1 cup scalded milk (90 seconds at full power in the microwave)
When you use milk to make bread it needs to be scalded. That means heated to just below the boil, or the protease enzyme in it slows down the yeast production and causes breakdown of the protein in the flour making the dough sticky. This enzyme is deactivated by the heat.
While the milk is cooling to room temperature, drop
1 tablespoon of cold butter into the milk.
It will melt and be perfect for mixing.
2 1/4 teaspoons active dry yeast and
1 teaspoon raw sugar in
1/2 cup baby-bath warm water
Measure the dry ingredients
3 cups all purpose white flour
1 tablespoon sugar
3/4 teaspoon salt
into the mixer bowl and, using the dough hook, swirl them together.
When both liquids are baby-bath warm, or comfortable to the sensitive skin on the inside of your wrist, simply dump both into the flour mixture and begin to mix, using the dough hook. (Be sure the liquids are not too warm or the heat will kill the yeast and your bread won’t rise.)
Slowly sprinkle about
1/2 to 3/4 cup of additional flour
over the dough as it kneads.
When it cleans the sides of the mixer bowl and begins to climb the hook it is ready to be placed in a warm place (70 to 90 degrees F.) to raise the first time. (we put it in the oven, with the light left on)

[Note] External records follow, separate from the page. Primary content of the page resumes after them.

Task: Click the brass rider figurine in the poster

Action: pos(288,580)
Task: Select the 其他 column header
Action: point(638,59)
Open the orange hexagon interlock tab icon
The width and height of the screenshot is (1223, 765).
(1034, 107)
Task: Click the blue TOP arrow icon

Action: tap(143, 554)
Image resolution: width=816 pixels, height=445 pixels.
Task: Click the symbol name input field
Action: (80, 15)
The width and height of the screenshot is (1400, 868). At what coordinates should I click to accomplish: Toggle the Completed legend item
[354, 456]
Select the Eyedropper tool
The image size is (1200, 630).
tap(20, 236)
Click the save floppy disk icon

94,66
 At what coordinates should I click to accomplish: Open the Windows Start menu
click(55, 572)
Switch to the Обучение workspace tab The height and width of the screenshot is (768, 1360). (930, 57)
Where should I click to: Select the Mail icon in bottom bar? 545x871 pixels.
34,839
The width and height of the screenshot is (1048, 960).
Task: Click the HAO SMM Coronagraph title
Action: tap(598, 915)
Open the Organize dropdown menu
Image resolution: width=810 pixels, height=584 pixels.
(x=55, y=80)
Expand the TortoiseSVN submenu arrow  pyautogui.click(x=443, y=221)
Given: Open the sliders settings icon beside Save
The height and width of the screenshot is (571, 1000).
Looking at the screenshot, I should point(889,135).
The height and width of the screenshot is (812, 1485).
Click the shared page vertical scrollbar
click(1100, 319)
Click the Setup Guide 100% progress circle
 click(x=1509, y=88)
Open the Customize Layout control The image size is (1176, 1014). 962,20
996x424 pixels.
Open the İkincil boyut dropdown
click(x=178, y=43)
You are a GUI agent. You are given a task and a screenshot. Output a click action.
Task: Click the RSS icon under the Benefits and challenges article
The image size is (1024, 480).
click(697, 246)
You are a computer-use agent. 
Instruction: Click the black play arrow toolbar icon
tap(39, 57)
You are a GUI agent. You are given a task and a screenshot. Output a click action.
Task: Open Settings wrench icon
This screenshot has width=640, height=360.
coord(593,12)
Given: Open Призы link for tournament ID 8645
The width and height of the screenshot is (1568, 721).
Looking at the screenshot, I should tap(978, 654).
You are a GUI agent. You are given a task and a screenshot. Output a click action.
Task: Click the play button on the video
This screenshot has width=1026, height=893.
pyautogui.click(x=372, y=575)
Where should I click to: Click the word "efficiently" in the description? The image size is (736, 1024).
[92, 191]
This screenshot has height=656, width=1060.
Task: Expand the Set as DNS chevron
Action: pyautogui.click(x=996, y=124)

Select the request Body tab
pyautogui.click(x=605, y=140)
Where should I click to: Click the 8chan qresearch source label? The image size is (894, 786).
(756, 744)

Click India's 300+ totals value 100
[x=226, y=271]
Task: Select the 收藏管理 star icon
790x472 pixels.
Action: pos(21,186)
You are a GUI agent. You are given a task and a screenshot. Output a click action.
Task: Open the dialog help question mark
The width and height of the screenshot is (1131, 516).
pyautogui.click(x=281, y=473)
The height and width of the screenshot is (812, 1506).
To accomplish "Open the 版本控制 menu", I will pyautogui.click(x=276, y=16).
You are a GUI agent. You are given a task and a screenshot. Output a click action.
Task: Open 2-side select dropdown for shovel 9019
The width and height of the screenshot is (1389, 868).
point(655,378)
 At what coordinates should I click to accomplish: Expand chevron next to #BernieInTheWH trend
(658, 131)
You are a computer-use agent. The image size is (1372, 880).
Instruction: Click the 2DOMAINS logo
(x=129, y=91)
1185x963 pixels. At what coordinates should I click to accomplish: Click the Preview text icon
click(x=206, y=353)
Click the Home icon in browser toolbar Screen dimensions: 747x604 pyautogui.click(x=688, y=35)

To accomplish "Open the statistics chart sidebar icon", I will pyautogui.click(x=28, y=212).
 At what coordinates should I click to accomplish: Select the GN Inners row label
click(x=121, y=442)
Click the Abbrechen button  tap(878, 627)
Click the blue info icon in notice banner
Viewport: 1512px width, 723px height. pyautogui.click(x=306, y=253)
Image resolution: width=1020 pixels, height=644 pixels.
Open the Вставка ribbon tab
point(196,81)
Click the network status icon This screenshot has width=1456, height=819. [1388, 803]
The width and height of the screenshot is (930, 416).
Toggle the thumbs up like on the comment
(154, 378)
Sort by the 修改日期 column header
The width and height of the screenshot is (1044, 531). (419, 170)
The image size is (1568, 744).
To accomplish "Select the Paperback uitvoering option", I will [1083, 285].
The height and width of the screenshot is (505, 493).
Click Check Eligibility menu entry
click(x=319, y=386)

Turn it out on a lightly floured surface, knead by hand a few times to form a nice round ball, drizzle about a teaspoon of oil in a big bowl, turn the bread over to lightly oil the top, cover with a damp cloth and leave it alone for about 30 to 45 minutes. When the dough has doubled in bulk, punch it down and knead it slightly, forming it back into a nice round ball, cover it and return to the warm place until it doubles in bulk a second time…usually another 30 to 45 minutes.
Note: rising times depend on a number of variables – temp and/or humidity, yeast age, and so forth. Watch your dough as it rises. If you allow it to wait too long after it reaches the “doubled in bulk” stage it will cause the whole batch of bread to “flop”…in other words it will not rise right and have a heavy unappealing texture.
Now turn the dough out on a lightly floured surface, divide it into two equal loaves and place them in buttered pans. If you melt about 1/2 tablespoon of butter in the bottom of the bowl and turn the loaves over in it before putting them in the pans the tops will stay soft and brown evenly.
Return the loaves to the warm place and allow it to raise until it fills the pan and looks like a “loaf of bread.”
When the loaves look right turn on the oven and heat it to between 360 and 400 degrees. Bake your bread until it is golden brown and sounds hollow when tapped on the bottom with a wooden spoon.